Passive aggressive club
The first rule of passive aggressive club is… you know what? Never mind, it’s FINE.
On tonight’s agenda: midnight tidying/what happens when your brain thinks falling asleep means you will die/did I just have a sex dream about Jean Claude Juncker or did I just take too much Night Nurse?/are the hours between 2am-5.30am the portal into Voldemort’s most disturbing memory bank?/what to do when you hear yourself talking at work and your exhaustion-slurring sounds like you’re drunk.
Members may bitch at length about the presents they received, particularly those disproportionate to the presents they gave, having to sleep on a mattress on the floor and being made to sit at the children’s table because their older sister still takes precedence over everything and everyone.
Panic about your age. Lie about your age. Tell everyone about your age. Cry. Eat cake. I don’t want attention/why is no one giving me attention? More crying. Also slightly drunk. Loving the birthday! Hating the birthday!
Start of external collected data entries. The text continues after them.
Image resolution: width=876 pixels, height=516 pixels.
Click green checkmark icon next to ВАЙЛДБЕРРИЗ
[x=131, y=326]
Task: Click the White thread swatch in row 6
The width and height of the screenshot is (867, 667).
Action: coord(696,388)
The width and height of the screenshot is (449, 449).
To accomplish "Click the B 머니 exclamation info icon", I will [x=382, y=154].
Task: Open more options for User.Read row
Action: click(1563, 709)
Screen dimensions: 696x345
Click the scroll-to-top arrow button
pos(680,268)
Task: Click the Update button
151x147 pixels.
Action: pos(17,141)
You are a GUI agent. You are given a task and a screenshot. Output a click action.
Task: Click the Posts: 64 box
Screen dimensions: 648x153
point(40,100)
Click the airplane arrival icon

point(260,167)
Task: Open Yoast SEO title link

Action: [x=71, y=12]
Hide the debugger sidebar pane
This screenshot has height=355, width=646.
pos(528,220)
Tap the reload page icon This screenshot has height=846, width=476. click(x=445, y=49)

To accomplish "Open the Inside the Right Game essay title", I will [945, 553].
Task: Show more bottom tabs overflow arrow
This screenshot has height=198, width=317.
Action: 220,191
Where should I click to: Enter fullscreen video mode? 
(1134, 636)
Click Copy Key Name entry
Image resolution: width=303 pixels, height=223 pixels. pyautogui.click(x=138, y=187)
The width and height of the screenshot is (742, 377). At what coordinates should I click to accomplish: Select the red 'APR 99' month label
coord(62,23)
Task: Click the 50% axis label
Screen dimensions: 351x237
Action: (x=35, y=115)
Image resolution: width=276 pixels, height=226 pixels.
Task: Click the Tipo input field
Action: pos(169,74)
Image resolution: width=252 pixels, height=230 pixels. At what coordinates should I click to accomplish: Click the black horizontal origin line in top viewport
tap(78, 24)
This is the club where you… wait, why are my keys in my knicker drawer?
Where you draw up the rules for the commune you will live in together because after a certain point, no one will be able to live on their own because you spent all the money you were meant to be putting into a pension on… on… OMG, where did it all go?
OK, it was never this bad before, you don’t want to be a member and where did this paranoia come from, let me eat a croissants, pronouns now becoming confused, who is even talking here, l need a bath and a new head, thank you, that is all, help me Jesus.